TAX HEALTH CHECK How much time do you spend ensuring your business is as tax efficient as possible? If your answer is not much, this is understandable. After all, running your business may be difficult and time consuming at the best of times and the difficulties may have multiplied in the current economic climate. However, carrying out a tax health check once in a while may result in meaningful tax savings and be well worth the effort. There are various layers of tax to consider: tax when running your business as a company, tax when extracting income from your company, tax when you sell your company and, potentially, tax when you die. BUSINESS TAX It pays to take a medium to long term view of the amounts you plan to invest in your business over time. Where feasible, it may be more tax efficient to leave profits in the company rather than extract them as income if you know that you will reinvest those profits in the company in the future. Leaving profits in the business avoids the double charge to tax which can arise when profits are taxed in the hands of the company, and then taxed again as income in your hands. You can minimise your tax bill by ensuring that you claim your maximum entitlement to capital allowances. Capital allowances provide corporation tax relief on the cost of the plant and machinery used in your business. Capital allowances can also be claimed on certain fixtures within buildings, such as cold water systems, electrical systems and lifts. You should maintain an up to date register of assets for your business to help ensure that capital allowances claims are maximised. The rules on capital allowances change quite regularly, so it is worthwhile keeping your entitlement under review. If your business is carried on within a group of companies, you should ensure that your corporation tax liability is managed by claiming any entitlement to group relief (including any entitlement to capital allowances) and transferring tax losses from loss-making companies to be off-set against the profits of other group companies. If your company is involved in developing ideas and innovations, you should ensure you maximise any claims for Research and Development tax relief and use any entitlement to a reduction in corporation tax under the Patent Box.

PERSONAL TAX Sole traders and partnerships have no opportunity to minimise their tax bill by manipulating how profit is extracted from their business; all their profits are subject to income tax.

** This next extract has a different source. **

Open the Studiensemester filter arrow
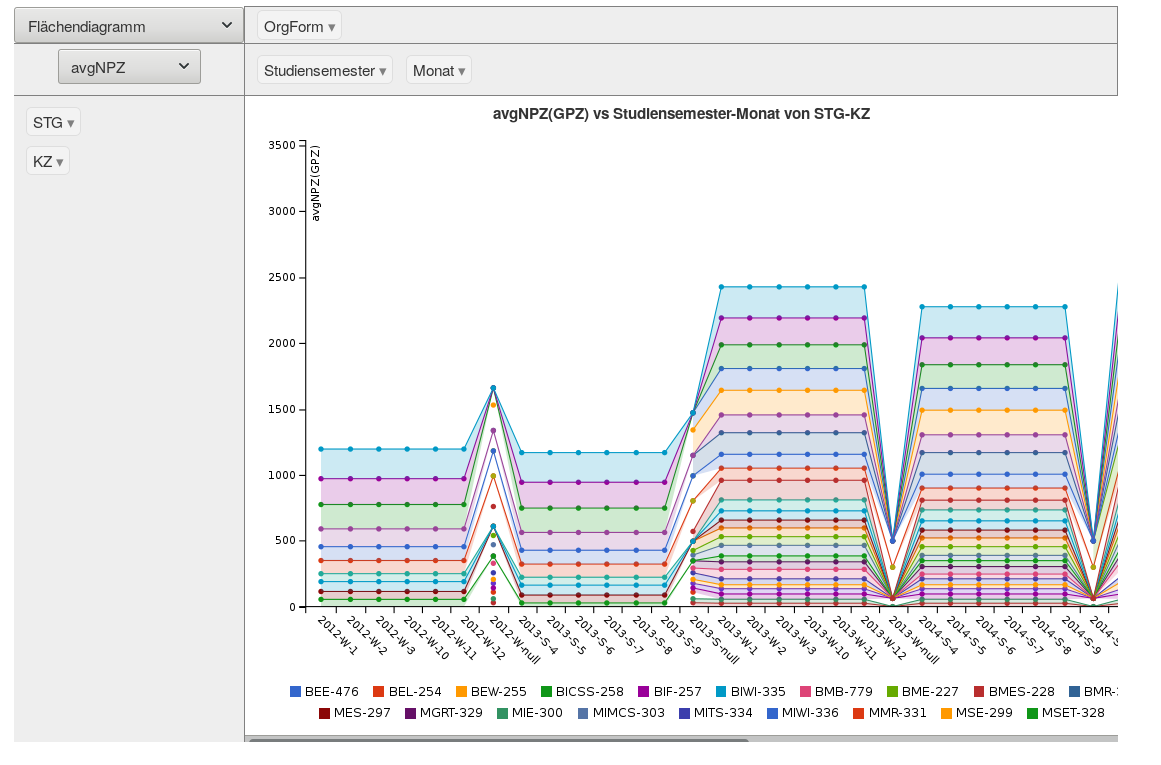This screenshot has height=765, width=1161. pos(383,71)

If your business operates as a company, you, as the owner, can choose to be paid by salary or dividend. Payment by salary means both you and your company become liable for National Insurance contributions, but this does entitle you to certain social security benefits. Payment by dividend does not create a liability for National Insurance contributions but there are a number of company law rules that have to be satisfied in order for the dividend to be lawful. Care is required to avoid tripping over some nasty tax traps when using dividends to pay what would otherwise have been salary and, if you fail to satisfy the rules, HM Revenue & Customs ( HMRC ) could challenge the dividend and treat it as employment income. As a business owner, you will want to ensure that you qualify for Entrepreneurs Relief when it comes to selling your business. Entrepreneurs Relief entitles you to 10% capital gains tax on the first 10 million of lifetime gains compared to the main rate of capital gains tax of 28%. The rules for Entrepreneurs Relief are extremely complicated and with a minimum qualifying period of 12 months before the sale of shares it is worth checking that you meet the various conditions before you think about selling. We mention above the possibility of reducing your tax bill by retaining profits in the business to avoid the tax charge associated with taking the profits out of the business. However, when you are considering a sale it is important to check that the level of any retained profits in the business are not excessive in relation to the needs of the business.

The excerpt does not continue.